Heterogeneity of ouabain binding sites in Schistosoma mansoni. First evidence for the presence of two (Na+ + K+)-ATPase isoforms in platyhelminths.

Binding experiments with [3H]ouabain were performed to investigate the presence of (Na+ + K+)-ATPase (EC3.6.1.3) isoforms in adult male Schistosoma mansoni, the trematode responsible for human schistosomiasis. Non-linear regression analysis of equilibrium experiments performed with homogenates in a Mg-Pi medium indicated the presence of about 10% (Bmax = 223 +/- 67 fmol/mg protein) high-affinity sites (KD = 0.285 +/- 0.045 microM) and 90% (Bmax = 2117 +/- 348 fmol/mg protein) sites with a 20-fold lower affinity (KD = 4.9 +/- 1.28 microM).

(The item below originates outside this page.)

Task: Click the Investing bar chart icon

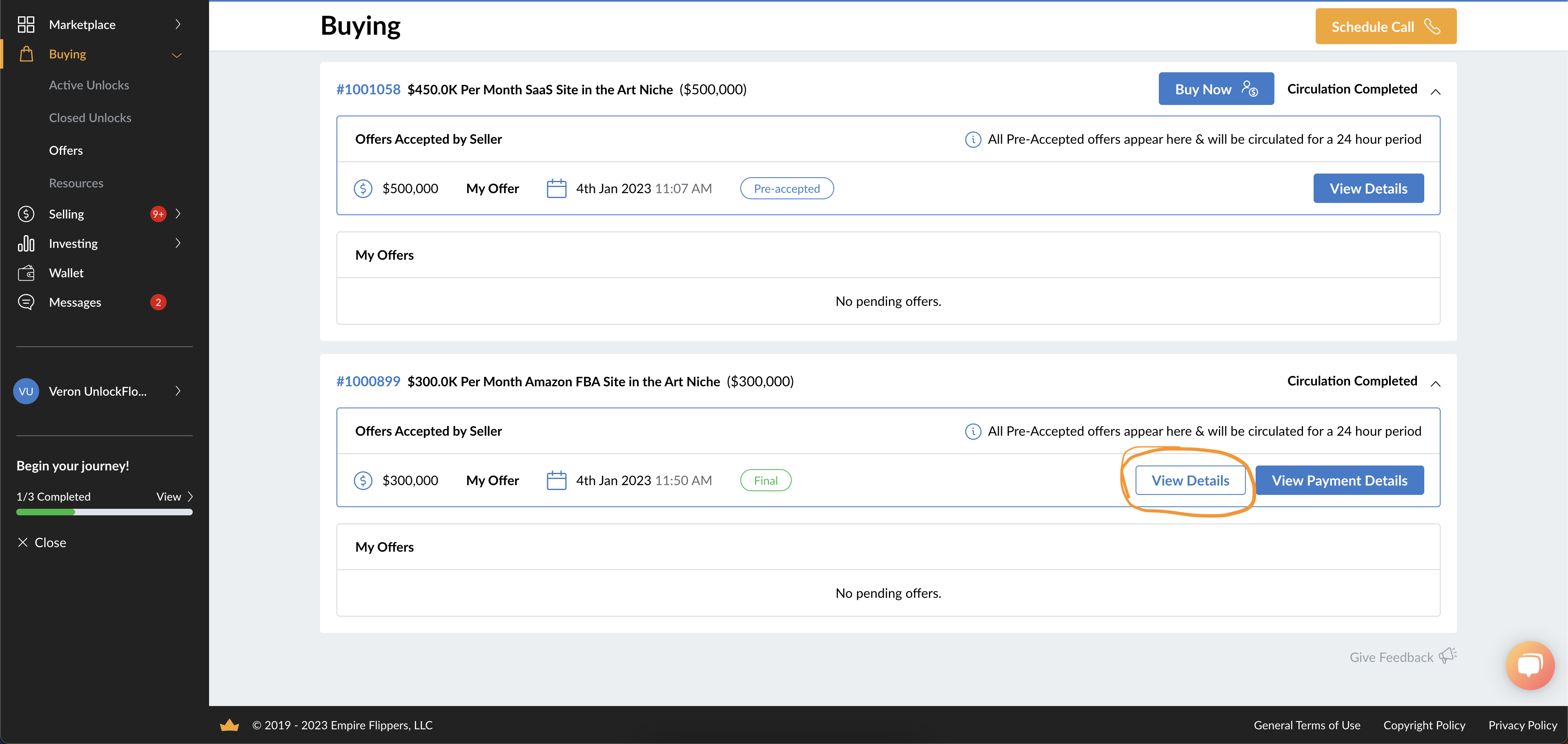Action: pos(26,243)
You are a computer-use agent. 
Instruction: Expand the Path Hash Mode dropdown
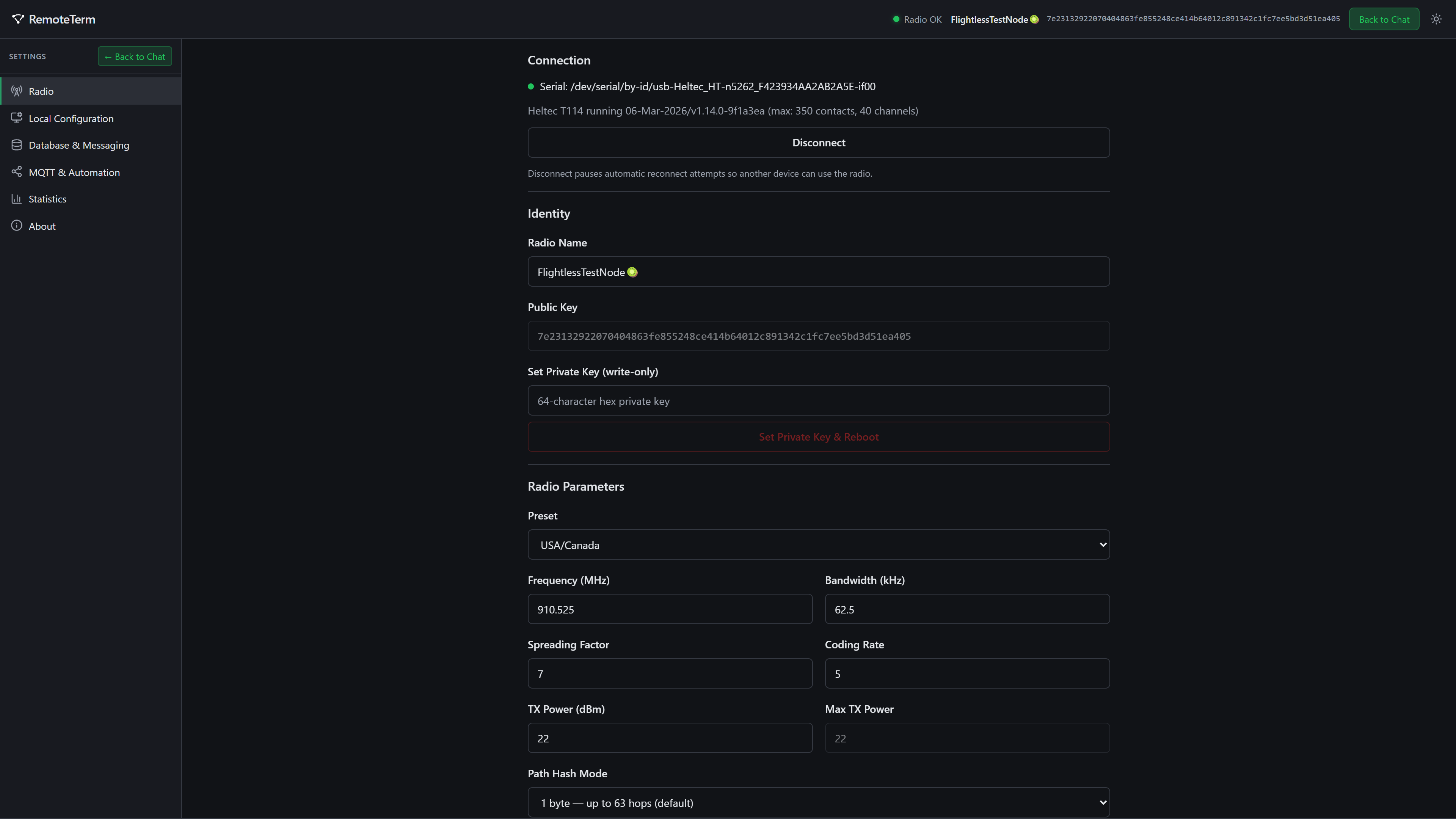point(818,802)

This was confirmed by their-exponential decay of [3H]ouabain dissociation. Furthermore, determination of association and dissociation rate constants indicated that the two classes of binding sites differed by their dissociation rate constants for ouabain (k-1 = 0.0185 +/- 0.0019 min-1 and 0.0997 +/- 0.0528 min-1 for high- and low-affinity sites, respectively). Surprisingly, the association rate constant measured for ouabain binding to S. mansoni homogenate (0.038 microM-1.min-1) was lower (25- to 80-fold) than the one usually observed for mammalian enzymes. This is the first direct evidence for the existence of (Na+ + K+)-ATPase isoforms in platyhelminths, invertebrates of great importance from the phylogenetic point of view.